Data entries

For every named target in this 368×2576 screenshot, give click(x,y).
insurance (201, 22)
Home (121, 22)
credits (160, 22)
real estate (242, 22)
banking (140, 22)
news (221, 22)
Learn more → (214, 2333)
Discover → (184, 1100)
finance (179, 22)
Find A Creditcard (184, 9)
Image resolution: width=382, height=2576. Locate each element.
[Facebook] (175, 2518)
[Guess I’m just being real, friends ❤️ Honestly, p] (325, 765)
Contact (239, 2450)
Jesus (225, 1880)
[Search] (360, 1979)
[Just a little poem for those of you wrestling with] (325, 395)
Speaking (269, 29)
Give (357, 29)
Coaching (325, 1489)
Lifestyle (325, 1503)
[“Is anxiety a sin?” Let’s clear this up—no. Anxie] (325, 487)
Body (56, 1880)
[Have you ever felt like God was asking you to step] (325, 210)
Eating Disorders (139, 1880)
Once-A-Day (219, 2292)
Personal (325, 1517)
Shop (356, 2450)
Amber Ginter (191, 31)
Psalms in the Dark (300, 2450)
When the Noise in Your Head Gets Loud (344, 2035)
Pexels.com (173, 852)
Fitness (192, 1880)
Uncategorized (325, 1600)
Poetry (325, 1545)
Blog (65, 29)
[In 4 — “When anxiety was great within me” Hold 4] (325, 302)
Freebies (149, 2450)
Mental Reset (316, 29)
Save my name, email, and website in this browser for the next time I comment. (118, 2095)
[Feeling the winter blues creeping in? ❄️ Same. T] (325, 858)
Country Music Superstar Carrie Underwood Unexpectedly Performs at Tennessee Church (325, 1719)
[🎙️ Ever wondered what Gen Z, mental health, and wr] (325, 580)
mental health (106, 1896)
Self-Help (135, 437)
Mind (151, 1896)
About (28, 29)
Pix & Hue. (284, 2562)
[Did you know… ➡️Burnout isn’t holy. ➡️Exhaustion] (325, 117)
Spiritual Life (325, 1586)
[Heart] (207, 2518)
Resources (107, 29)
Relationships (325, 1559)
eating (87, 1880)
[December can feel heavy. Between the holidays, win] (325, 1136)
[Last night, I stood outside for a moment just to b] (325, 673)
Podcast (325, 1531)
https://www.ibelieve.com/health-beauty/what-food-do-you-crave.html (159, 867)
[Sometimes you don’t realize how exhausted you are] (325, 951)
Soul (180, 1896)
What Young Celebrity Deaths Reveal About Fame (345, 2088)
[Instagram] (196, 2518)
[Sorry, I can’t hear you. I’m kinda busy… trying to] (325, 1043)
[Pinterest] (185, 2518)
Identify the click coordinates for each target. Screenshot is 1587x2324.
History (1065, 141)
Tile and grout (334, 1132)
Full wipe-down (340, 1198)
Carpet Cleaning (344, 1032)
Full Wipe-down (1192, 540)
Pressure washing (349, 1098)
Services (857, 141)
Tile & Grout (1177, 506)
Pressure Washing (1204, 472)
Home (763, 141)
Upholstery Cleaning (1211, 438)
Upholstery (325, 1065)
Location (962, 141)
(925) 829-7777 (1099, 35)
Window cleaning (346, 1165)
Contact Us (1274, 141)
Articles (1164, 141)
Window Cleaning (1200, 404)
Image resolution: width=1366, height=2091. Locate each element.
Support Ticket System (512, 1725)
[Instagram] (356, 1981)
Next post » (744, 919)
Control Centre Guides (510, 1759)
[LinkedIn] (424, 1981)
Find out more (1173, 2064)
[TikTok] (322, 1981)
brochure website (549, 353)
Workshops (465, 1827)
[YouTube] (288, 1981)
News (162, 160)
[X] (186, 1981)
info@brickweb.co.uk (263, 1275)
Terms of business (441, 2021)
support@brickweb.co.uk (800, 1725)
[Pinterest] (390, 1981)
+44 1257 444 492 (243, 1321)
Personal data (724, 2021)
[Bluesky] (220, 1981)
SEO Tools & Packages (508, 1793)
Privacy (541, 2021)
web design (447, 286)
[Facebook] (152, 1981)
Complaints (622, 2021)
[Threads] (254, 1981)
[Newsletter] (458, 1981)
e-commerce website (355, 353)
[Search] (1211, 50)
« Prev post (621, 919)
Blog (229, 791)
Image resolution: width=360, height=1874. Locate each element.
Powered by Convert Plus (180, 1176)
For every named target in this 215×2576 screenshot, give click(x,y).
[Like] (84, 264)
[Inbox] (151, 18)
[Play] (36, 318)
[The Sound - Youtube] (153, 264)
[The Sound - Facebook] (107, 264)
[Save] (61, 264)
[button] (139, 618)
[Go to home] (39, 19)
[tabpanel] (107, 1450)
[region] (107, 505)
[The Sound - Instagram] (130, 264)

-- Exercise aim --
Copy out each line of the data that has the word "target" in it.

-- Exercise solution --
For every named target in this 368×2576 screenshot, give click(x,y).
Identify the click coordinates for each target. Screenshot is 1587x2324.
For every named target in this 215×2576 screenshot, give click(x,y).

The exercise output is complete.